– Да! – вырвалось у него однажды, когда он шел с Анджелой по набережной Сены в направлении Исси. – Для художника здесь поистине рай земной. Ты только вдохни, какой аромат (аромат, кстати, исходил от видневшейся в отдалении парфюмерной фабрики), взгляни на эту баржу! – Он прислонился к парапету. – Ах, как здесь хорошо! – вздохнул он.
Обратно они возвращались в сумерки на открытом империале омнибуса.
– После смерти я надеюсь попасть в Париж, – со вздохом сказал Юджин. – Лучшего рая мне не нужно.
Однако спустя некоторое время пребывание в Париже, как и всякое затянувшееся удовольствие, потеряло для него часть своей прелести. Юджин чувствовал, что он мог бы поселиться здесь, если бы позволила ему работа. Но сейчас ему необходимо было вернуться в Америку.
Вскоре Юджин стал замечать, что Анджела если не развилась духовно, то, во всяком случае, стала более уверенной в себе. Состояние робости, в котором она находилась в ту осень, когда впервые приехала в Нью-Йорк, и которое еще более усилилось, когда она окунулась в атмосферу искусства и очутилась среди странных друзей Юджина, уступило место уверенности, порожденной опытом. Убедившись, что Юджин всеми своими мыслями, чувствами и интересами живет в мире возвышенного, что его внимание всецело поглощают уличные толпы, типы людей, бульвары, здания и их силуэты на фоне неба, смешное и трогательное в жизни, – она целиком взяла на себя все дела хозяйственного порядка.
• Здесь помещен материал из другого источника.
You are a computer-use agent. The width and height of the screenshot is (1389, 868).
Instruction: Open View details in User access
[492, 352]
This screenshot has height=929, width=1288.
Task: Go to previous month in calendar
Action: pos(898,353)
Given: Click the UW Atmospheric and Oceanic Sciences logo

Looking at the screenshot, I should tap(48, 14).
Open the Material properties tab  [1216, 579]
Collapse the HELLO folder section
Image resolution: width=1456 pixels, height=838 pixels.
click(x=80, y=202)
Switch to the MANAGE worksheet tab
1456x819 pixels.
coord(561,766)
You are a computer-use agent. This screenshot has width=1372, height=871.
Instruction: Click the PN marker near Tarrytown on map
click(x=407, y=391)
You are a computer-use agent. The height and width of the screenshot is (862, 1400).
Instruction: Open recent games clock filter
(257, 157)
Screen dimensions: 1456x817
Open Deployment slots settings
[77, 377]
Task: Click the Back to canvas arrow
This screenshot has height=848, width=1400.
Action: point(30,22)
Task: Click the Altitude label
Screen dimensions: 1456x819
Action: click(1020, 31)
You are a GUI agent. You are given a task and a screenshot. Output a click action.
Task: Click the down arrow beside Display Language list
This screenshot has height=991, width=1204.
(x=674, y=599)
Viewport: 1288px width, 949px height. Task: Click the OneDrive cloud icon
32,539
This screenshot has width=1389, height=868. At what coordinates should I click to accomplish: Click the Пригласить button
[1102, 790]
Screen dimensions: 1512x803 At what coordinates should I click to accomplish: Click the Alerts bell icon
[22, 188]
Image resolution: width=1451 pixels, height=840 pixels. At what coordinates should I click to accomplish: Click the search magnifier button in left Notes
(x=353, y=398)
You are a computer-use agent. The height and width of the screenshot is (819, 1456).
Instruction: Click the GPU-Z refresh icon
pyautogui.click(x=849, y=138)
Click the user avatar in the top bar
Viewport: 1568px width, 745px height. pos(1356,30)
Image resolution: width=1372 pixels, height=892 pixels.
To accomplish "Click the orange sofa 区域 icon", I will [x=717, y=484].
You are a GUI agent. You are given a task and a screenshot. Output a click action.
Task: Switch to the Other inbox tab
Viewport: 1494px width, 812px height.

Очень скоро ей стало ясно, что Юджин рад предоставить все заботы о своем благополучии кому угодно, лишь бы нашелся такой человек. Ему не доставляло ни малейшего удовольствия покупать что-нибудь для себя. Он терпеть не мог всякие домашние мелочи. Доставать билеты, искать что-нибудь в железнодорожном указателе, наводить справки, вступать в пререкания и что-то кому-то доказывать – все это вызывало у него чувство отвращения.
– Послушай, Анджела, ты сама достанешь билеты, правда? – говорил он умоляющим голосом.
Или же:
– Поговори уж ты с ним. Мне сейчас некогда. Хорошо?
Анджела спешила выполнить поручение, в чем бы оно ни заключалось, стремясь доказать, что она действительно полезна и необходима ему. Забравшись на крышу омнибуса, Юджин, как бывало в Нью-Йорке, все рисовал, рисовал и рисовал, – кебы, фиакры, пассажирские пароходики на Сене, характерные фигуры и лица в парках, садах, мюзик-холлах – словом, все, что ни попадалось на глаза. Он был неутомим. Он хотел только одного – чтобы его не слишком беспокоили, чтобы ему не мешали заниматься своим делом. Обыкновенно та же Анджела и расплачивалась всюду, где им приходилось побывать за день. Его бумажник был у нее, она распоряжалась всеми чеками, в которые они превратили свою наличность, вела строгую запись расходов, ходила по магазинам, покупала и платила. Юджину предоставлялась полная возможность смотреть на что ему угодно и думать о чем угодно. В этот первый период их брака Анджела возвела его на пьедестал, и Юджин не прочь был восседать на нем, скрестив ноги, как индийский божок.
Только по ночам, когда его внимание не отвлекали посторонние звуки и впечатления, когда даже его искусство не стояло между ними преградой, когда она могла сжимать его в своих объятиях и его неугомонный дух смирялся под пьянящим действием ее страсти, – лишь тогда она чувствовала себя равной ему, действительно достойной его.
Восторги, которыми они упивались во тьме или при мягком свете небольшого ночника, свисавшего на цепях с потолка над их широкой кроватью, или при свете зари, когда утренняя свежесть вливалась в окна вместе с щебетанием птиц, гнездившихся на единственном дереве их крошечного садика, – были с ее стороны проявлением и безоглядной щедрости и бездонного эгоизма. Она жадно впитала философию Юджина о наслаждении радостями жизни, поскольку это касалось их самих, и тем охотнее восприняла его взгляды, что они совпадали с ее собственными смутными воззрениями и пылкими порывами.